> [Problem to work on]: Convert every line of the material below into a JSON list of strings, one string per line, skipping blank lines and leaving out the pictures.

*** Records shown ***

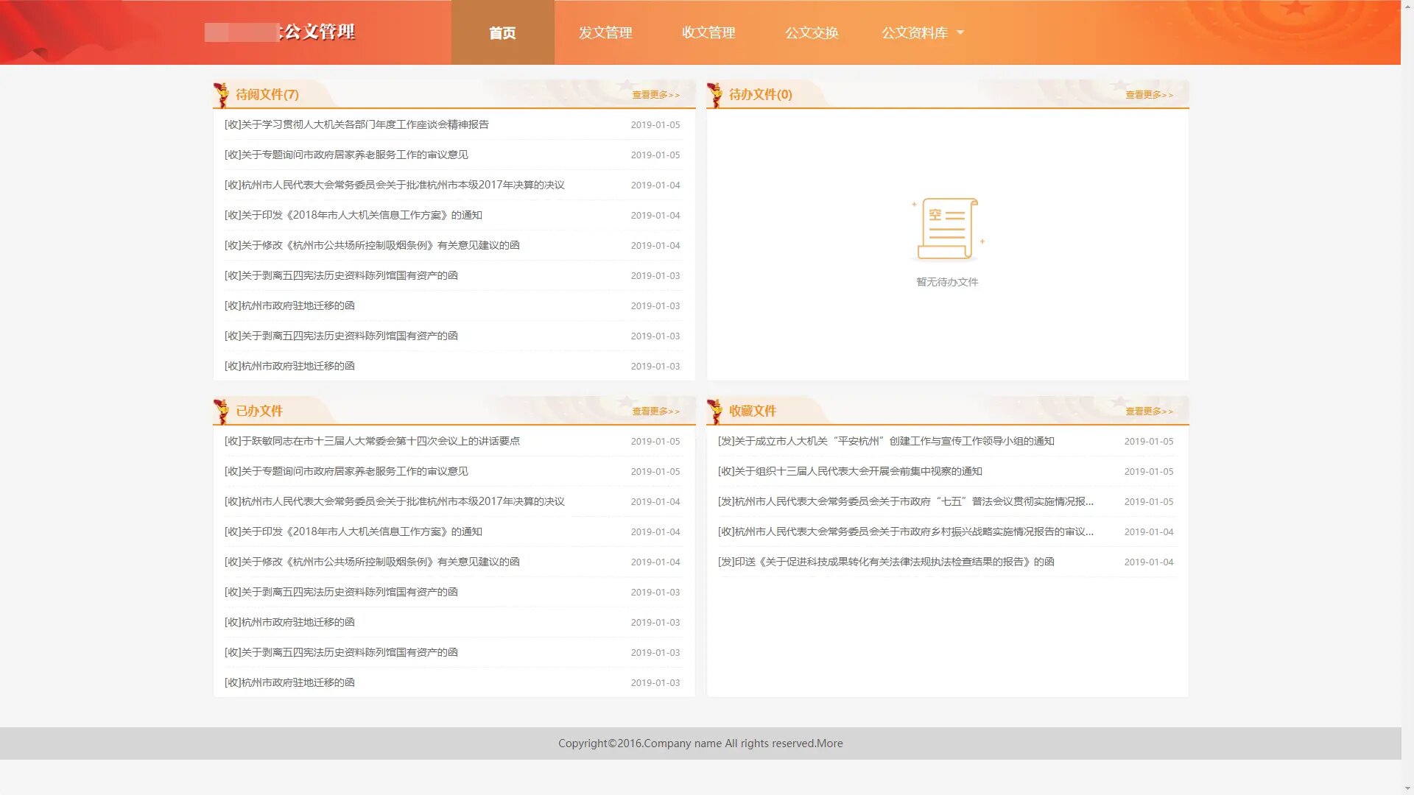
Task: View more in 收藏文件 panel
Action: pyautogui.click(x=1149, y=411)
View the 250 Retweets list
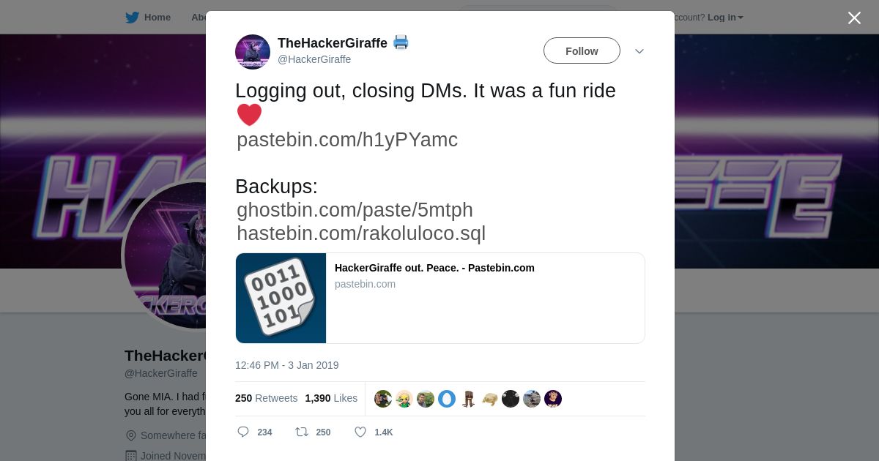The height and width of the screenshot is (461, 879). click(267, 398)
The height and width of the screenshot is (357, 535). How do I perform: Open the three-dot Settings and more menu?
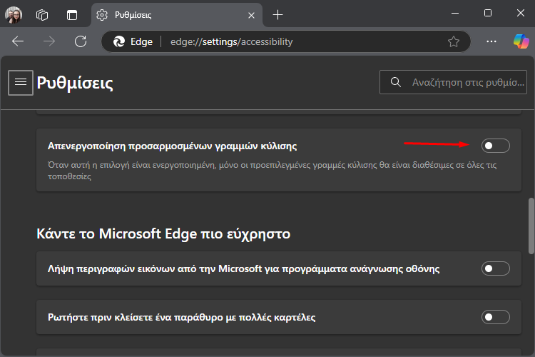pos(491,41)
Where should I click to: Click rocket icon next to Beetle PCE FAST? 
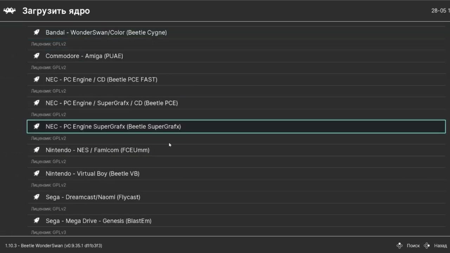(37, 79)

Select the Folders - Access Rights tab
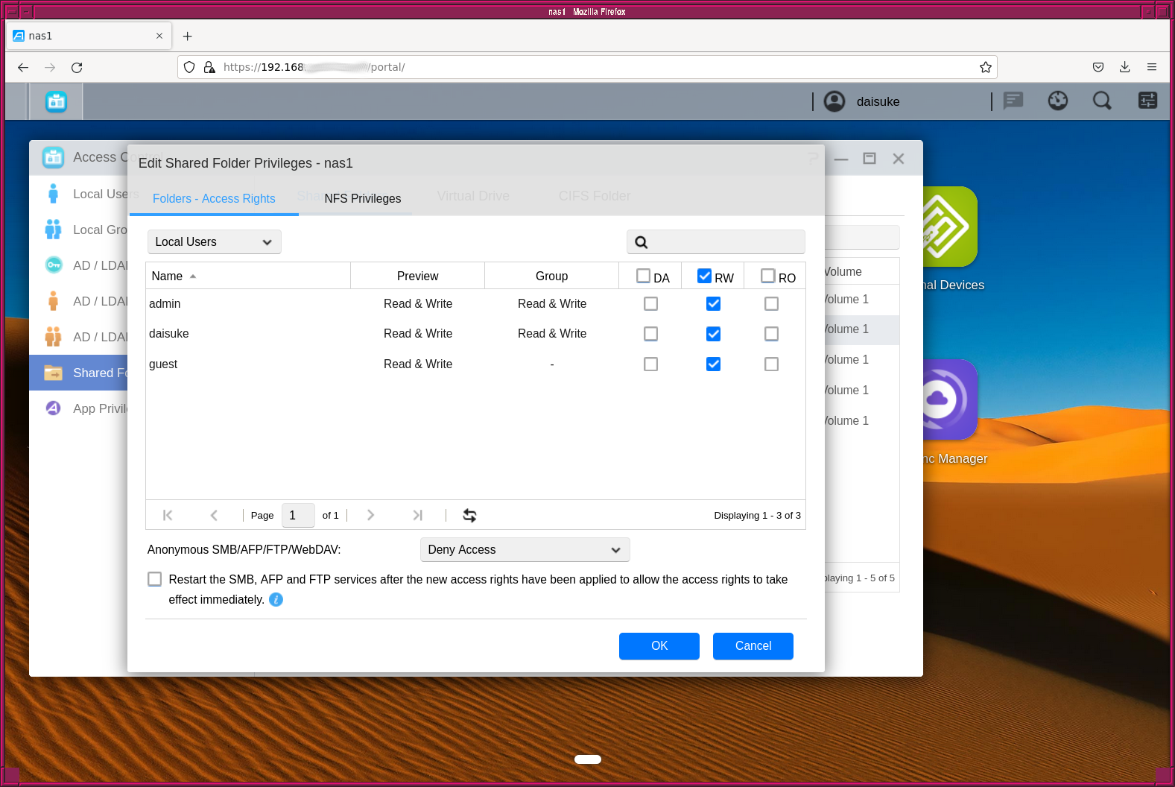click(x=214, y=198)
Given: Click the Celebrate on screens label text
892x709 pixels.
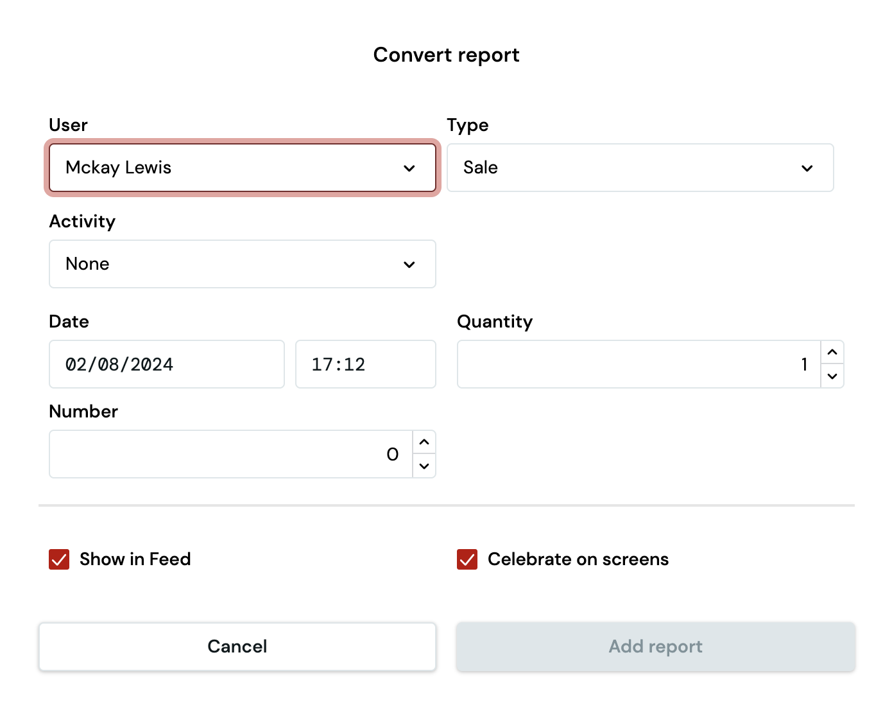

***

> [The output]:
[
  "Task: View more in 收藏文件 panel",
  "Action: pyautogui.click(x=1149, y=411)",
  "View the 250 Retweets list",
  "The height and width of the screenshot is (461, 879). click(267, 398)",
  "The height and width of the screenshot is (357, 535). How do I perform: Open the three-dot Settings and more menu?",
  "pos(491,41)",
  "Where should I click to: Click rocket icon next to Beetle PCE FAST? ",
  "(37, 79)",
  "Select the Folders - Access Rights tab",
  "click(x=214, y=198)",
  "Given: Click the Celebrate on screens label text",
  "892x709 pixels."
]